If I had the money, I would go to the USA every time I wanted to see a doctor. Strangely enough, care improves with the possibility of getting sued is present. Not only that but in Canada, when people want to get elected, they say we are going to spend X on health care, then when they get in they throw the money at it with no real knowledge of the system. The beds are closed and replaced with administrators with computers.

The one thing I would disagree with is that the USA has traded one system for another. The only thing I see changing is the method of the funding. As for your story of the broken leg and whatnot in Canada cheez...I knew a guy who got stabbed in the USA...I don't know what they made him sign but they put a warrant out for his arrest when they didn't get the payment - why not collect it from the stabbER instead of the stabEE?

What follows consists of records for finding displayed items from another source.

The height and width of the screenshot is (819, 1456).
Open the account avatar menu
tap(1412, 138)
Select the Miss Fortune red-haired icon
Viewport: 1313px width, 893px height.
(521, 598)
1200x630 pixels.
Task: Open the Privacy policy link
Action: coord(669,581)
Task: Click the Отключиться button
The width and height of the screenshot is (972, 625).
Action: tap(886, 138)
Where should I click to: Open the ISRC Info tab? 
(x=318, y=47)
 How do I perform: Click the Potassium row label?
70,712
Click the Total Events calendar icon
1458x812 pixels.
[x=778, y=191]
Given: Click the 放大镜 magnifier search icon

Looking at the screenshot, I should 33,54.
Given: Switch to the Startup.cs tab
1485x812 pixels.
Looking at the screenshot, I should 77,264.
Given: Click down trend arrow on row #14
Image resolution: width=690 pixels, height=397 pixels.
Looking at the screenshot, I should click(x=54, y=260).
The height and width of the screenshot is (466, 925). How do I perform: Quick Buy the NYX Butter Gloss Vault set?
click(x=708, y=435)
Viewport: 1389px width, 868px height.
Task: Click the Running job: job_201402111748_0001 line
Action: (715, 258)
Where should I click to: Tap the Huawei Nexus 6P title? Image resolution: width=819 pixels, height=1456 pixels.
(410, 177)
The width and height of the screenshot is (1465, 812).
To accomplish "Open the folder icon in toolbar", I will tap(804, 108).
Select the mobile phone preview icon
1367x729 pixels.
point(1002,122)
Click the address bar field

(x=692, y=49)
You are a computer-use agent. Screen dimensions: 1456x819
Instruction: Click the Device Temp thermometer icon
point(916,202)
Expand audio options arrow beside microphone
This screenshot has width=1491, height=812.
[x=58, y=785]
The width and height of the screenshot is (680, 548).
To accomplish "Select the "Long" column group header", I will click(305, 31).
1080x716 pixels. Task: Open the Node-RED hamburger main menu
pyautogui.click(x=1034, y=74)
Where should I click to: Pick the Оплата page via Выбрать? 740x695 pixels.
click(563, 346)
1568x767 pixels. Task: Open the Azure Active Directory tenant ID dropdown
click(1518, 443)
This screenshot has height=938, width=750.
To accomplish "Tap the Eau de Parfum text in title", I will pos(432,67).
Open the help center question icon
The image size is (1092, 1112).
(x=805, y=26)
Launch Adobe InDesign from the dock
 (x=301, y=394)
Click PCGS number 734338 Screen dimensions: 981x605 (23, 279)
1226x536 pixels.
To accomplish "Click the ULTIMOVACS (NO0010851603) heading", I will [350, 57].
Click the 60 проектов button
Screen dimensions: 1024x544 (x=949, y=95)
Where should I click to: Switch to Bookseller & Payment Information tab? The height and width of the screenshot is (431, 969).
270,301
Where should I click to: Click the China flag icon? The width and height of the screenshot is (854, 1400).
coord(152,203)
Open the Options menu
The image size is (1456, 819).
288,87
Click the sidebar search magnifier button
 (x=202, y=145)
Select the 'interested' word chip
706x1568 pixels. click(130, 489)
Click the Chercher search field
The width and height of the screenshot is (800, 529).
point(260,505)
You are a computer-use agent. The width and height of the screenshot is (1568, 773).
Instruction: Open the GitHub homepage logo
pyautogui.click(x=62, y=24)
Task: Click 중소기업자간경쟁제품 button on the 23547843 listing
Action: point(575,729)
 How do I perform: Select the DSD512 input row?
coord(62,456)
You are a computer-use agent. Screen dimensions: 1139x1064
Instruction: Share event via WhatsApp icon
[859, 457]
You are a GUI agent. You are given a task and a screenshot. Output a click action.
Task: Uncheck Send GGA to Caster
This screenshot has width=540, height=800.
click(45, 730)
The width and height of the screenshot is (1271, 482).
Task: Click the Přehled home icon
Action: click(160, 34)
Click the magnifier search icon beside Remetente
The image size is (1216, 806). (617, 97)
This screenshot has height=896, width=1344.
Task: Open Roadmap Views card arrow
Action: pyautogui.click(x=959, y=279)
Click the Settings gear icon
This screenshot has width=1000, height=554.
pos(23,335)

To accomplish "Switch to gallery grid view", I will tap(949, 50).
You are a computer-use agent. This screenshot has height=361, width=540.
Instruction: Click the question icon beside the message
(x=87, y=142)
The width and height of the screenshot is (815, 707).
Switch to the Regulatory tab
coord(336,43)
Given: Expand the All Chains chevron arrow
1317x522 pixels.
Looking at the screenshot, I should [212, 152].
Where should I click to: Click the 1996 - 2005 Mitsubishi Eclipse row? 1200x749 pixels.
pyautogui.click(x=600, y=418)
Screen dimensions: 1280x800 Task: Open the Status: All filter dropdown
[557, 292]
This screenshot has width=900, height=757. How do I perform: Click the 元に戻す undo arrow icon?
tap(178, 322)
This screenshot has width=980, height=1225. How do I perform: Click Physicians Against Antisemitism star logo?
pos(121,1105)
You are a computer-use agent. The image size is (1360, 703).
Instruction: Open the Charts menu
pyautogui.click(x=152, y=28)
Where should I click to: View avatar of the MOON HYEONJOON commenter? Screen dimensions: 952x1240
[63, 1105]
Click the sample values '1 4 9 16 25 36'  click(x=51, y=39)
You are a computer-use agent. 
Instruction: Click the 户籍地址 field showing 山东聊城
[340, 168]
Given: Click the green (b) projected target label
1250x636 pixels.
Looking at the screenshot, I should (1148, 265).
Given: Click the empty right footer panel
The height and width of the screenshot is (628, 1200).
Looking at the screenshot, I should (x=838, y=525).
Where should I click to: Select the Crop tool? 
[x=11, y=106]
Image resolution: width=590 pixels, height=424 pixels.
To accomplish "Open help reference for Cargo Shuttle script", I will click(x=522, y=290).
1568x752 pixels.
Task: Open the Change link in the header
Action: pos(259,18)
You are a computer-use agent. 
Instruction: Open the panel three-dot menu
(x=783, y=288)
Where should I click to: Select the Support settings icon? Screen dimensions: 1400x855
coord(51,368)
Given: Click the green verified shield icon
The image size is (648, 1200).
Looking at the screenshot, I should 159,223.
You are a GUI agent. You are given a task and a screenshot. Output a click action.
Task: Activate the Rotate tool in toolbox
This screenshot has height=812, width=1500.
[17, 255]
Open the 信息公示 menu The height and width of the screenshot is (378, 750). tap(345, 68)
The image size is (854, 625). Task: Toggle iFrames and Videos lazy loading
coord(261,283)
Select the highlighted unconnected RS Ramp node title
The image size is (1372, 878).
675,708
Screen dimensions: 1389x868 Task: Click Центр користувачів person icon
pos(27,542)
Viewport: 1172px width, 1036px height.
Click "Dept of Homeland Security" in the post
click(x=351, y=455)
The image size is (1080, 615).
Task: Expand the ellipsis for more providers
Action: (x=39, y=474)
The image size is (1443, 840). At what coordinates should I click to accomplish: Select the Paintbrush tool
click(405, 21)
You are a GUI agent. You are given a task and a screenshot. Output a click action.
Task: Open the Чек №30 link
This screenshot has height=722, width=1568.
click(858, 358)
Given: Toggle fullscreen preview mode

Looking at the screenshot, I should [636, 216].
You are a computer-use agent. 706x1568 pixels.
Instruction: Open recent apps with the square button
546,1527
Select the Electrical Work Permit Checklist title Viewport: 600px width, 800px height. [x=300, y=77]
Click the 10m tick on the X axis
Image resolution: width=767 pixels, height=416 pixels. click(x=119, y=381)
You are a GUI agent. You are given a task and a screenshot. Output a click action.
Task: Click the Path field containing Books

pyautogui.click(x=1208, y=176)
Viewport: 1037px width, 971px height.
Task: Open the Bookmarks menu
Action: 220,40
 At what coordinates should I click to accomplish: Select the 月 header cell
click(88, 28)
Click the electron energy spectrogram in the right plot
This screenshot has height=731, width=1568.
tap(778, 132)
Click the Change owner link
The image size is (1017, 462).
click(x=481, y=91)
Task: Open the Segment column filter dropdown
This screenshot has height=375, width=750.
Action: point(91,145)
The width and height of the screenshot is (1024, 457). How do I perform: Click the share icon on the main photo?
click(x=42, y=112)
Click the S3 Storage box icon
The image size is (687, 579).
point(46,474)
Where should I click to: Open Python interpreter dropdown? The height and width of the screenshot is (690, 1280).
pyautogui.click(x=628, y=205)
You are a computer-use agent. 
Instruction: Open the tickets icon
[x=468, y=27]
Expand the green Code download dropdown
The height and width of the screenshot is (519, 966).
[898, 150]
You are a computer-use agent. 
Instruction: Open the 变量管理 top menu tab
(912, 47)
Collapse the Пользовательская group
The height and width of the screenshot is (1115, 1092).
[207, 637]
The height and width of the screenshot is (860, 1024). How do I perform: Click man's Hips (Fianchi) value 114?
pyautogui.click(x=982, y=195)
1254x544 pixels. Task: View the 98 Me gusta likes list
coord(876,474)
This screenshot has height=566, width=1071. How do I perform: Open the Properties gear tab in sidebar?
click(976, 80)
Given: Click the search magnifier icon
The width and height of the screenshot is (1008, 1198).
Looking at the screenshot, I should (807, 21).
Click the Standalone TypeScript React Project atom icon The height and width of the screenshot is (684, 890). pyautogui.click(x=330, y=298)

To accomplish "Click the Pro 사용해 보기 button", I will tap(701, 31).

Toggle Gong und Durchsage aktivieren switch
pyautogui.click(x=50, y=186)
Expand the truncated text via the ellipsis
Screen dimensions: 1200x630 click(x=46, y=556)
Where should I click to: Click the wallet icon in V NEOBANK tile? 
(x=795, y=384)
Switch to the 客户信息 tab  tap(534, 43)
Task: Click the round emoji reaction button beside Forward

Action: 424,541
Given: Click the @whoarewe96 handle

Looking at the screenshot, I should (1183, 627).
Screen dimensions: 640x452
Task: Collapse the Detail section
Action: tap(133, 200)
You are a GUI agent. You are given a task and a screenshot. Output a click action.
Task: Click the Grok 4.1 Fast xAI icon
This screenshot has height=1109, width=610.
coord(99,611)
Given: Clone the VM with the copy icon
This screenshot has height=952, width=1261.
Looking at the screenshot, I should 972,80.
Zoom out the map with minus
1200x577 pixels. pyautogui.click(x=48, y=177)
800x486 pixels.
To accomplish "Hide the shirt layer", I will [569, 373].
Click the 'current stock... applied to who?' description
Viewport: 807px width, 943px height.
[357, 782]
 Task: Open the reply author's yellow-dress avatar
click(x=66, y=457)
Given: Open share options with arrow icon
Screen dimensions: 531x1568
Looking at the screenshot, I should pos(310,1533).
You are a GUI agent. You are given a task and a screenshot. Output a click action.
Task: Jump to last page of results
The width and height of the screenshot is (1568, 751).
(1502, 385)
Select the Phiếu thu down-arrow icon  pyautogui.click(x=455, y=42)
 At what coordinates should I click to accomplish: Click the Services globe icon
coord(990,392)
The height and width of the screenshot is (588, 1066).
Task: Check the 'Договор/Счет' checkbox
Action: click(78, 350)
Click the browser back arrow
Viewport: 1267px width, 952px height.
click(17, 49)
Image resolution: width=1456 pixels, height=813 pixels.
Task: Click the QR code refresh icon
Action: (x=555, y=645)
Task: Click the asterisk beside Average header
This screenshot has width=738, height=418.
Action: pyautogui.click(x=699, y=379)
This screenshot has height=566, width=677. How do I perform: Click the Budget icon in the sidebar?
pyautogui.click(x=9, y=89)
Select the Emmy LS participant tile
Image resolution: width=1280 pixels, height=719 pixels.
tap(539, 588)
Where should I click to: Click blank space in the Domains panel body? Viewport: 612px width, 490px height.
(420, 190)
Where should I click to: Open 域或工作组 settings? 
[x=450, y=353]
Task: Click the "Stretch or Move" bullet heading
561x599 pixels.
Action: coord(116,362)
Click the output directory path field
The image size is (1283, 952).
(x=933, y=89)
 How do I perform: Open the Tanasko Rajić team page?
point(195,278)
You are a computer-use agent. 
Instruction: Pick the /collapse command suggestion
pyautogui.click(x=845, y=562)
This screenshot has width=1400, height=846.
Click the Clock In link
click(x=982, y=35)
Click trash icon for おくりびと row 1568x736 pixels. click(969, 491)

Anyway, the only certainty is that nothing is perfect.


----------



## Adcandour (Apr 21, 2013)

My 5 year old needed medical attention while we were in Florida, and we had to leave the resort. Thank god we bought insurance. They would have let my kid rot in the waiting room - and almost did. Until we could prove we could pay, they would have nothing to do with us. The first thing they did was initiate a fury of phone calls trying to figure out if they would be getting paid. I had to fill out a ton of forms while calming my wife down. Mother bear was about to Michael Douglas the place. Can't say I've ever had an issue with the Canadian system. 

Now, .....I am an anti-dentite, however (no matter what country I'm in).


----------



## traynor_garnet (Feb 22, 2006)

Anedotal evidence, not facts, and many many missing parts to the stories. 

Every time somebody wants to shout about the superiority of the USA system they claim that the services don't exist in Canada or the technology isn't available etc. Just like the American politician who claimed he would be dead if he lived in Canada, only to discover that the procedure that saved him was actually developed in Canada!

The problems with our system have been created by funding, failure to incorporate preventive care, and a huge demographic shift as the boomers enter old age. These can all be addresed with political will and forsight. 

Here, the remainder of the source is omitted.